Deux jours après le rapatriement à Paris de cinq Français à bord du « MV Hondius » dont une patiente positive à l’Hantavirus des Andes se trouve aujourd’hui en réanimation, un premier cas contact est pris en charge à Marseille.

Transféré de Juan-les-Pins (Alpes-Maritimes), une femme suspectée d’être contaminée par le virus est arrivée ce mardi après-midi à l’IHU Méditerranée Infection, centre national de référence des maladies vectorielles. « Ce n’est pas un patient, c’est un cas contact, nuance Xavier de Lamballerie, directeur de l’unité des virus émergents et directeur de laboratoire de virologie hospitalier à l’IHU. Je ne l’ai pas encore vue mais tous les tests vont être réalisés et tout le protocole habituel est mis en place. On ne met aucun personnel en difficulté. Des cas contacts, nous allons en trouver partout, il ne faut pas stresser. J’ai zéro inquiétude. »
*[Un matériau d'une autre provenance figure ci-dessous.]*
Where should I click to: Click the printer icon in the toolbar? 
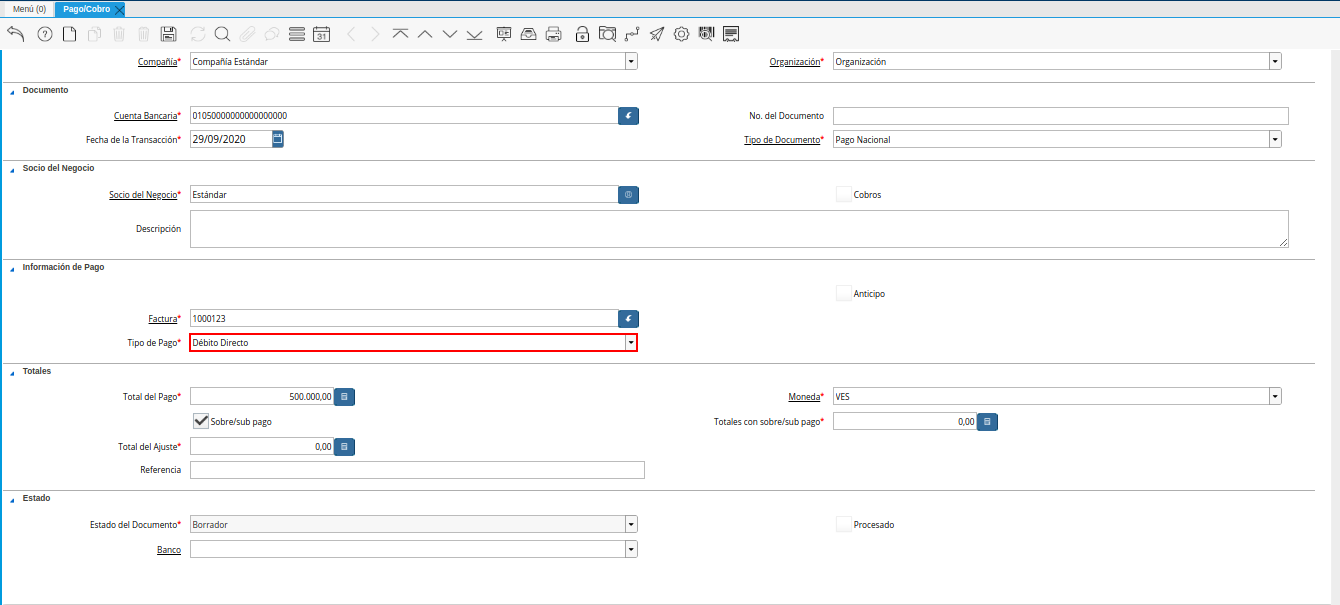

Cette personne qui n’a pour l’heure pas été testée positive a été immédiatement hospitalisée en chambre à pression négative. Même protocole que le Covid-19. « Ce sont des chambres dans lesquelles on fait sortir plus d’air qu’on en fait rentrer pour ne pas laisser passer de virus ou de bactéries. Cela demande un peu de technologie : des pompes puissantes et des filtres adaptés. Mais le principe est extrêmement simple et extrêmement sûr », assure Xavier de Lamballerie.

De son côté, le syndicat Sud Santé demande « des mesures immédiates pour protéger les personnels hospitaliers, les patients et l’ensemble des services concernés ».

Pour rappel, l’épidémie a déjà fait trois morts sur le navire de croisière « MV Hondius ».